Vorgaben zu den Füllständen der Speicher gibt es bisher aber nicht. In diesem Winter seien diese historisch niedrig gewesen. Dies gilt insbesondere für die Speicher des russischen Staatskonzerns Gazprom, wie es heißt. Auch deswegen seien die Preise an den kurzfristigen Handelsplätzen stark gestiegen. Bei Nachfragespitzen sei kaum zusätzliches Gas aus den Speichern angeboten worden: „Eine solche Situation bei den Speichern darf sich im nächsten Winter nicht wiederholen.“
Die deutschen Gasspeicher sollten deswegen „unabhängig von den Betreiberinteressen“ zu Beginn des Winters gefüllt sein. Das Gas solle bei Kälteperioden oder geringen Gasimporten zur Verfügung stehen. Die Betreiber sollen verpflichtet werden, dass die Speicher zum 1. August eines Jahres mit 65 Prozent befüllt sind, zum 1. Oktober zu 80 Prozent, zum 1. Dezember mit 90 Prozent und zum 1. Februar – also zum Ende des Winters und der Heizperiode hin – zu 40 Prozent.

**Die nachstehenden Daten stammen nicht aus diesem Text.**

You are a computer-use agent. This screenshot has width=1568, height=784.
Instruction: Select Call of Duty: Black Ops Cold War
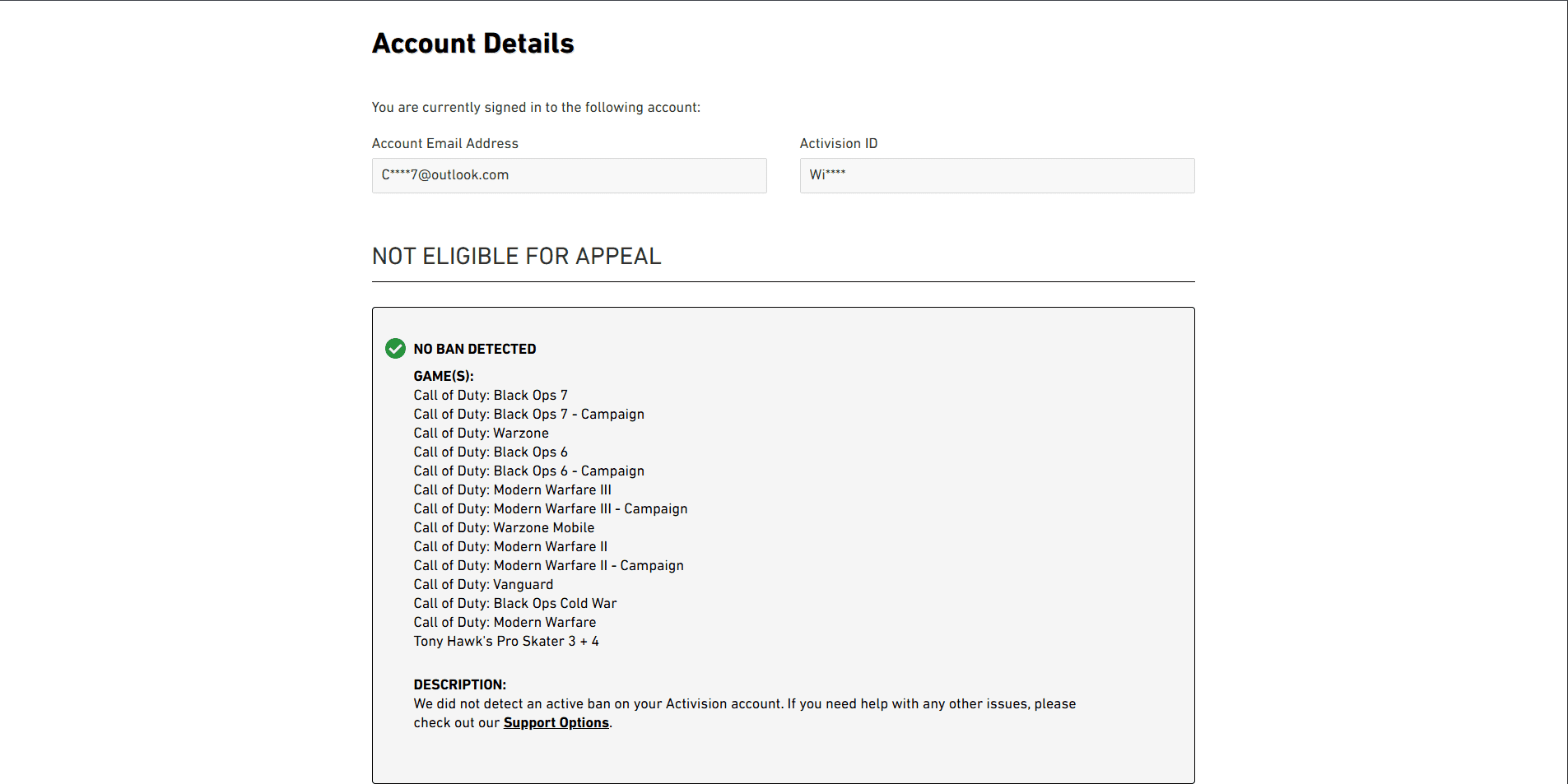coord(514,604)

Gesetz soll am 1. Mai in Kraft treten
Der aktuelle Füllstand der Gasspeicher in Deutschland beträgt nach Angaben des Gasspeicherverbands INES knapp 30 Prozent. Die Bundesregierung hatte auf niedrige Stände im Winter bereits mit Maßnahmen reagiert. Das geplante Gesetz zur Gasreserve soll laut dem Papier zeitnah in den Bundestag eingebracht und spätestens im April beschlossen werden, damit es zum 1. Mai in Kraft treten kann. Dies sei nötig, damit das komplette Sommerhalbjahr zur Befüllung der Speicher zur Verfügung stehe.
Bei den Maßnahmen geht es vor allem darum, sich besser auf den kommenden Winter vorzubereiten. In der deutschen Wirtschaft wachsen aber aktuell mit Blick auf die kommenden Wochen und Monate die Sorgen vor den wirtschaftlichen Folgen des Ukraine-Kriegs.
Bereits vor dem Krieg hatten hohe Energie- und Rohstoffpreise sowie Lieferengpässe den Aufholprozess der Wirtschaft gebremst. Der Präsident des Deutschen Industrie- und Handelskammertages (DIHK), Peter Adrian, warnte vor Lieferverzögerungen bei Autos. Er sagte der Funke Mediengruppe: „Beim Palladium ist Russland hinter Südafrika die Nr. 2 auf dem Weltmarkt. Wenn das nicht mehr aus Russland geliefert werden kann, drohen in einzelnen Wirtschaftssektoren massive Störungen.“ Palladium wird in der Automobilindustrie für den Bau von Katalysatoren benötigt.
Starke Abhängigkeit auch beim Palladium
Bei Palladium habe Russland einen Weltmarktanteil von 40 Prozent, sagte Prof. Hubertus Bardt vom Institut der deutschen Wirtschaft in Köln der Deutschen Presse-Agentur. „Hier drohen weitere Störungen der Lieferkette für die Automobilindustrie.“
Drei Viertel der deutschen Importe aus Russland entfielen auf Gas, Öl und Kohle. Ein weiteres Achtel seien Eisen und Stahl, Kupfer und Kupferprodukte sowie Edelmetalle. Das Handelsniveau mit Russland sei zwar vergleichsweise gering, aber höhere Gas- und Strompreise sowie zusätzliche Lieferkettenprobleme und direkte Einschränkungen für einzelne Unternehmen wirkten ebenfalls als Wachstumsbremsen.